自分が何者か、なんてそんなもの調べればすぐにわかる筈にも関わらず、なな子本人に聞いてくる意味が全く理解できなかった。
「私・・・私、何かしたんですか・・・?」
「心当たりでもあるのかしら」
「そんなの・・・ありません」
「なら率直に聞くわ。あなた、どうして5重防壁なんてしてるの」
「5重?」
「それだけじゃなく攻性防壁まで備えてる。軍人でもレンジャーでもないただのOLが付けるには大層な代物よ。
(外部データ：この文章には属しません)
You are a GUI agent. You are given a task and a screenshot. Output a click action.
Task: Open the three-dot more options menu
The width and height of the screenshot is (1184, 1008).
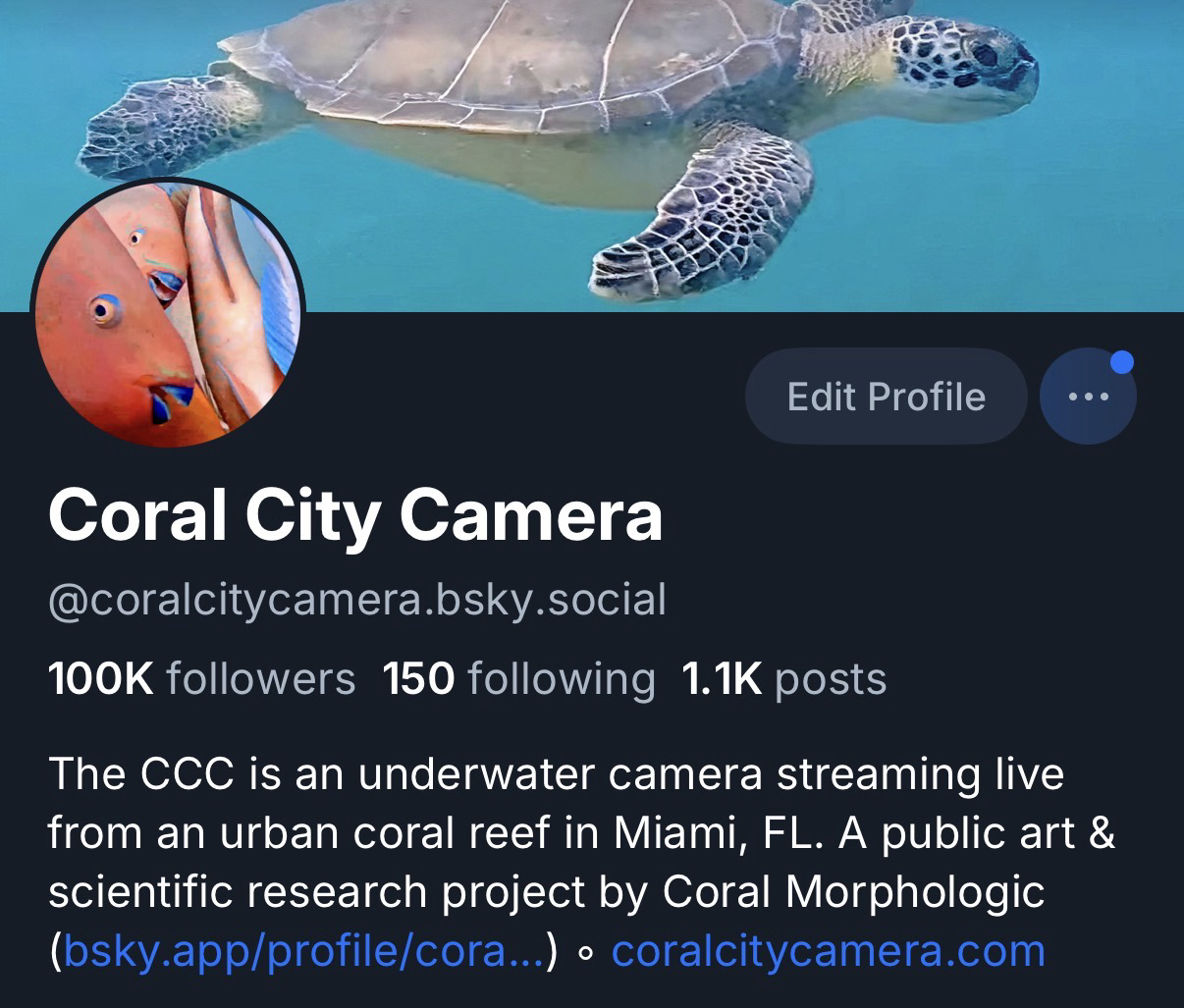(1088, 397)
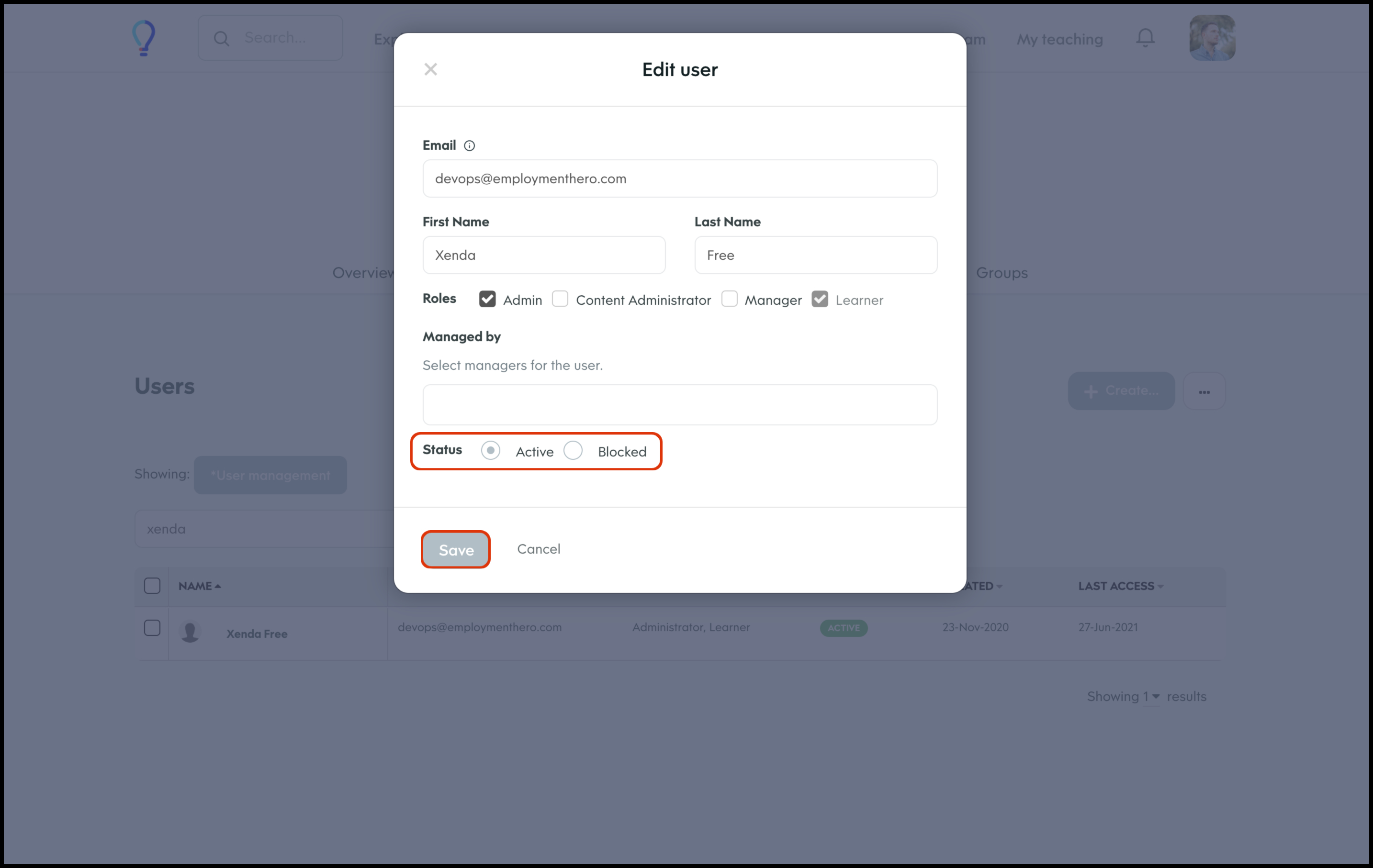
Task: Open the My teaching menu
Action: 1059,39
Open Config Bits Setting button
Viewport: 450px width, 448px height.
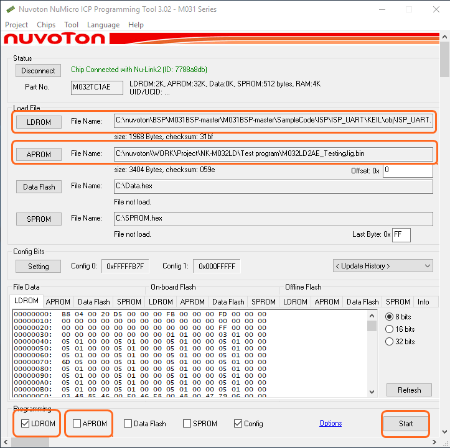click(x=38, y=266)
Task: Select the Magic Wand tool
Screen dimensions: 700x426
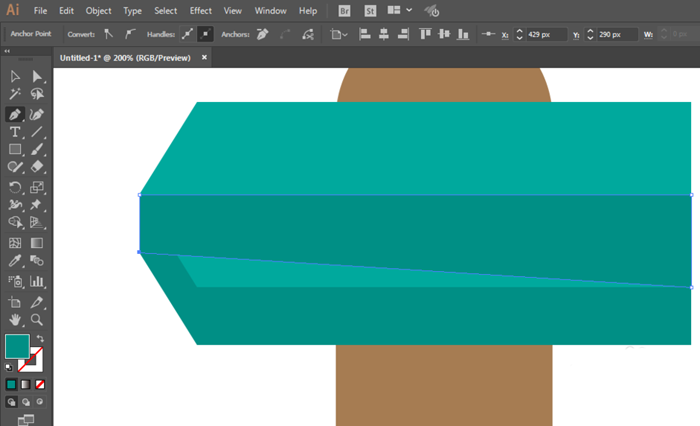Action: (15, 94)
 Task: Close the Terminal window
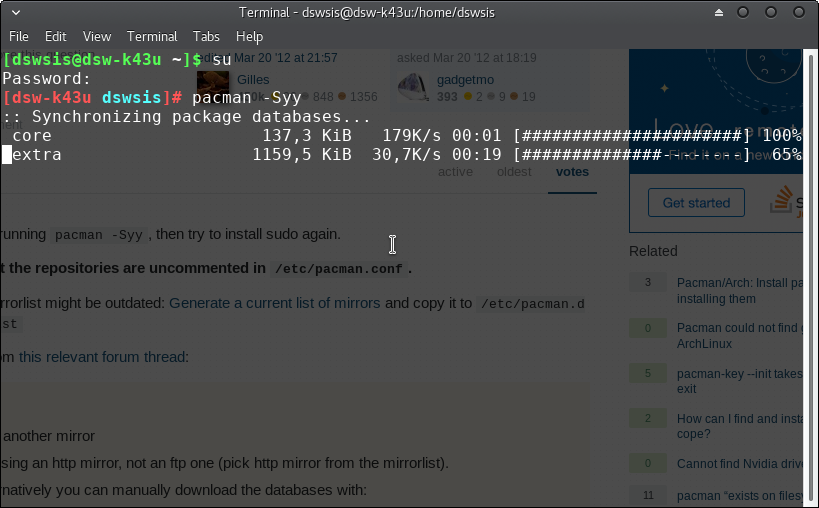coord(798,12)
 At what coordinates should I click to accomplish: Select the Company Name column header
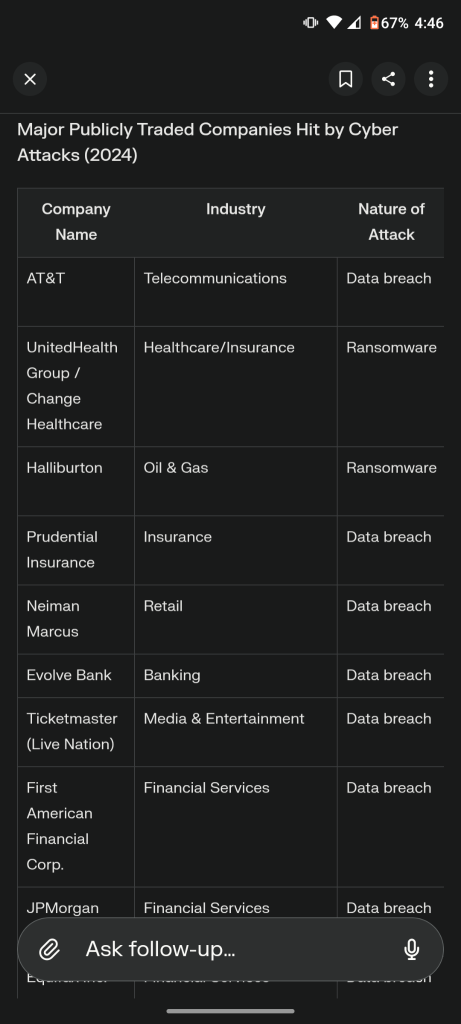(x=76, y=222)
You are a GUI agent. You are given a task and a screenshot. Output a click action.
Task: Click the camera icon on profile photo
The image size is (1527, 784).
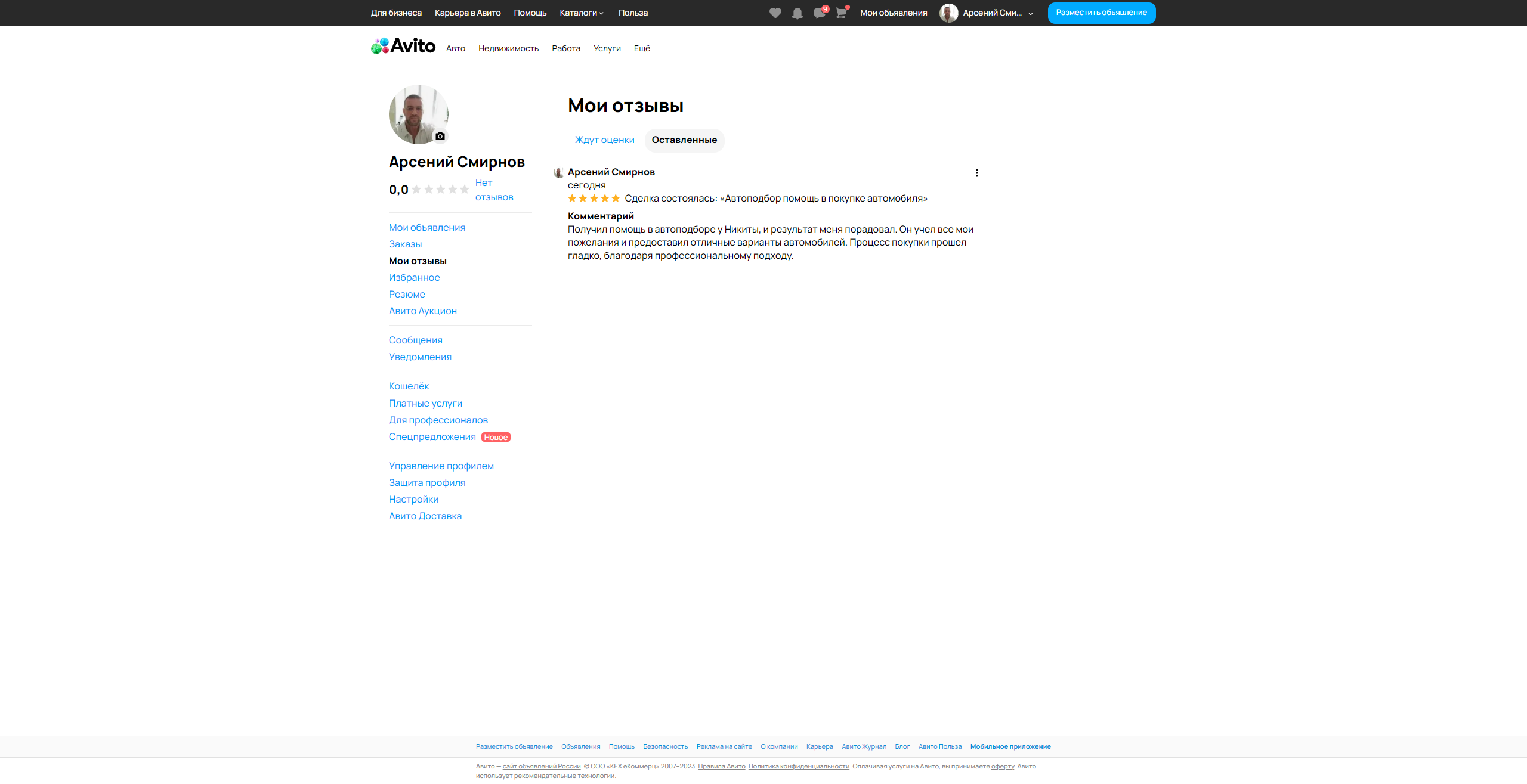tap(440, 136)
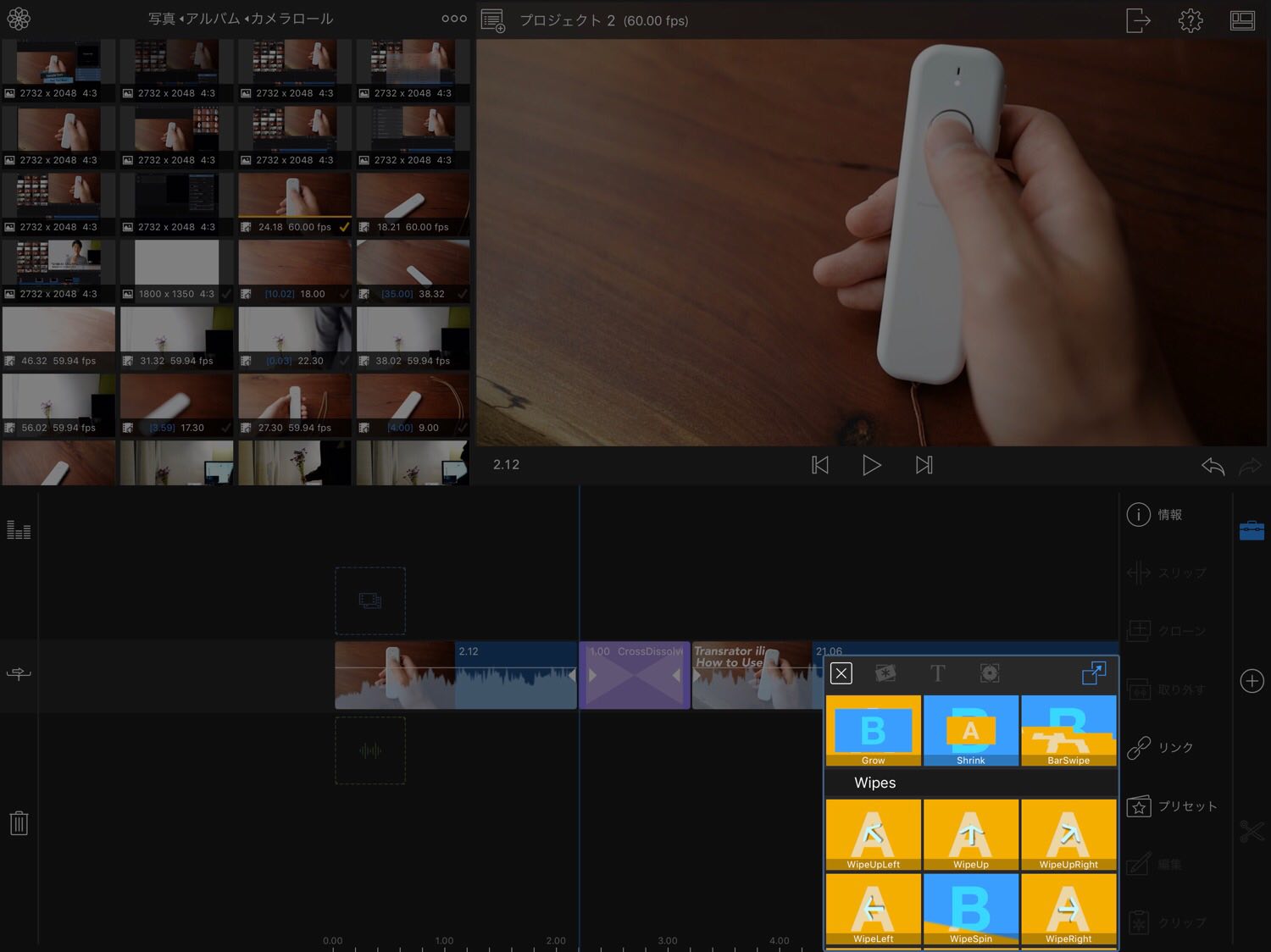Open the Photos source flower icon
The width and height of the screenshot is (1271, 952).
pos(19,19)
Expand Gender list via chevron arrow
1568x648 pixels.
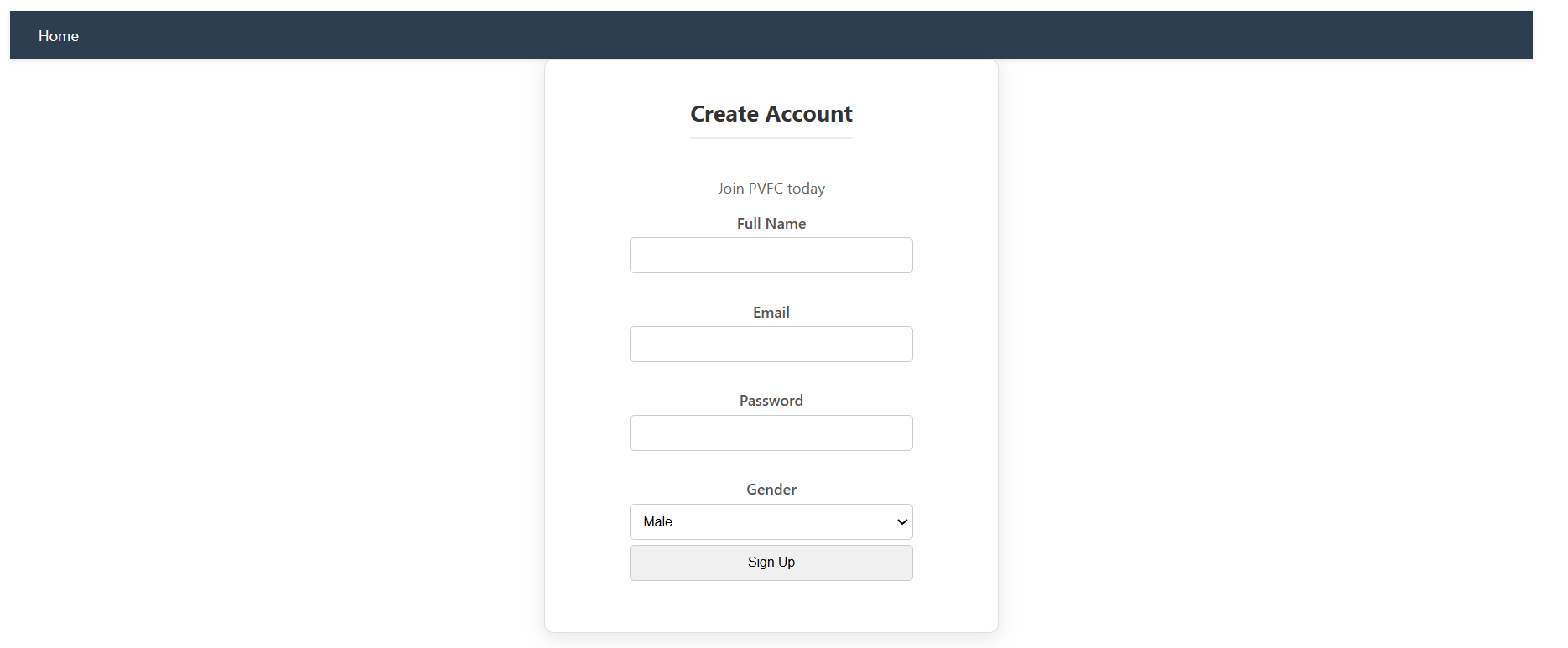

不審がられても仕方ないんじゃないかしら?」
「・・・・・・・・攻性防壁?」
「あなた、自分の電脳なのにまさか知らなかったとか言うんじゃないでしょうね」
「知らなかった・・・です」
次々説明していくが何一つとして聞いた事がない言葉ばかりでなな子はただ首をかしげる事しか出来ずにいた。
なな子の反応を試すように話しかけていた素子だったが、手応えのない反応に見切りをつけ会話を終えた。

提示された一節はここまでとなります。